STARBUCKS - Make mine a union latte, please?

Here, Strib online reports:

Slammed by slowing consumer demand and laying off workers by the score, Starbucks Coffee found fresh reason for grief Friday when the National Labor Relations Board (NLRB) said it found evidence of labor violations at its Mall of America stores.

The board's announcement followed a three-month investigation of complaints made by barista Erik Forman, who has campaigned to unionize the Seattle-based coffee chain.

"Our right to organize has been under assault since the inception of the campaign," said Forman, a barista at one of the two Starbucks shops at the Mall of America. "We can only hope that Starbucks does the right thing."

The Mall of America fracas is only the latest in a string of charges the Industrial Workers of the World (IWW) has filed against Starbucks since launching its campaign, and comes amid a moribund period for the onetime darling of the caffeinated Internet age.

After recording years of seemingly unstoppable growth, the national chain that boasts 16,862 locations saw its profit fall sharply with the onset of the recession. It laid off 6,700 workers in January. Profit fell 77 percent in its most recent quarter, the company said this week. Store openings will fall short of this year's plans, and some 300 locations will close. That's after 600 store closings last year, including 27 in Minnesota.
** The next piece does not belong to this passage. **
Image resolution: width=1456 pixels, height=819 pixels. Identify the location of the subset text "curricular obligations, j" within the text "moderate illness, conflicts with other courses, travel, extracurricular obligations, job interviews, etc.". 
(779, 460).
Forman's complaint, originally filed three months ago, alleges the company interfered with employee efforts to promote membership in the IWW Starbucks Workers Union, a group begun five years ago that now claims 300 members, some of them former employees.
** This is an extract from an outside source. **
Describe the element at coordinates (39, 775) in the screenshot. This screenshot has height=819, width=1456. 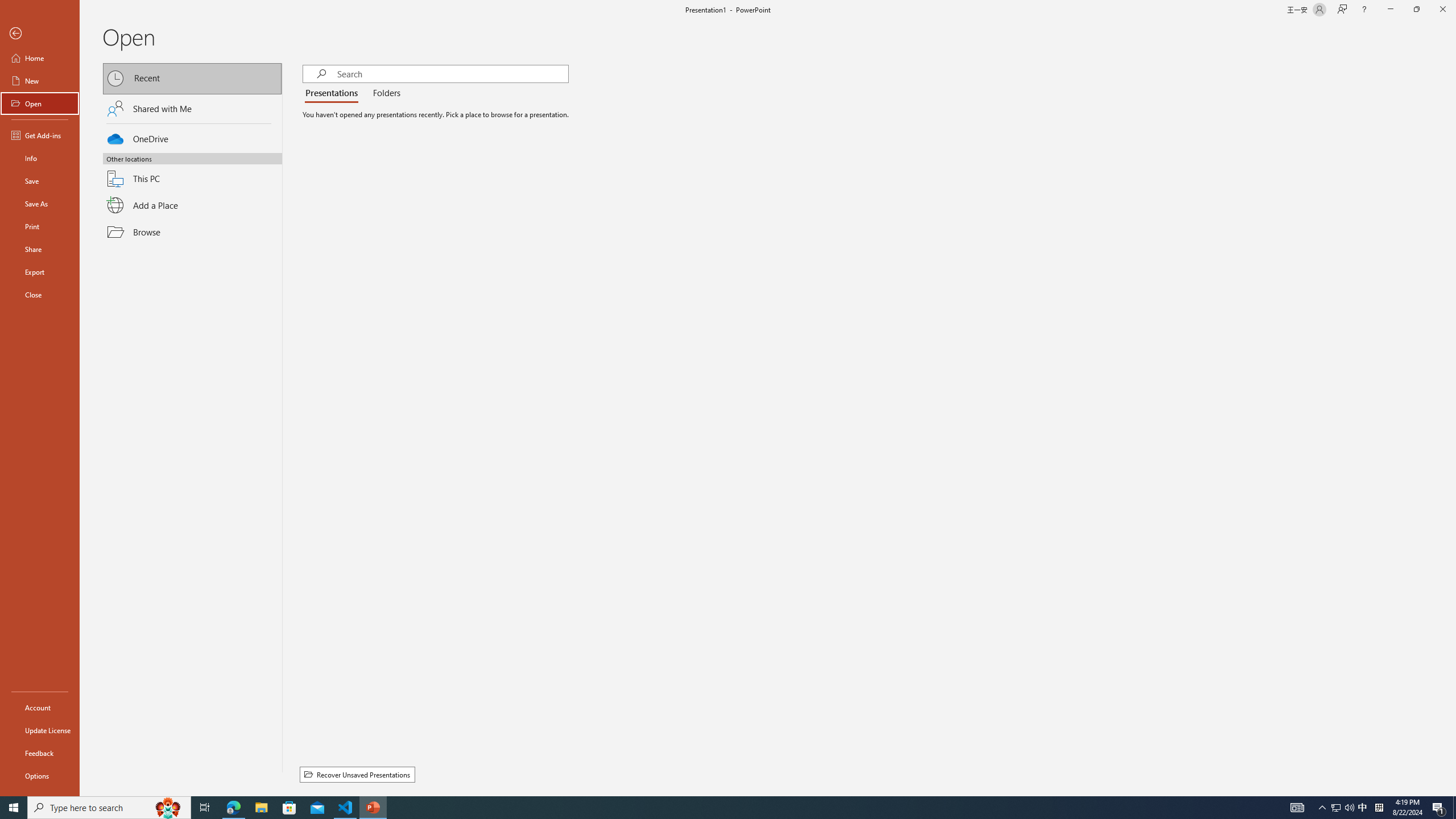
I see `'Options'` at that location.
"We've certainly found merit to allegations that Starbucks violated the National Labor Relations Act," said Marlin Osthus, attorney for the NLRB.

The allegations include prohibiting union postings in nonwork areas, removing union postings in nonwork areas, and instructions to employees to not speak about the union inside the stores, among other things.


The Wobblies, are they still around? It appears so, see here, here and here. This one, alleging dismissal of a Starbucks worker for blogging is particularly galling to me, because I recently went through an examination of aspects of free speech on a blog, and in general.

Actions aimed at chilling free speech are unAmerican - Free Speech is an essential Constitutional right.


######
THE IMMEDIATE QUESTION: What about the Minnesota chain with offshore ownership ties, Caribou Coffee? Any reader out there with organizing effort info regarding Caribou? Or is Caribou a big happy family?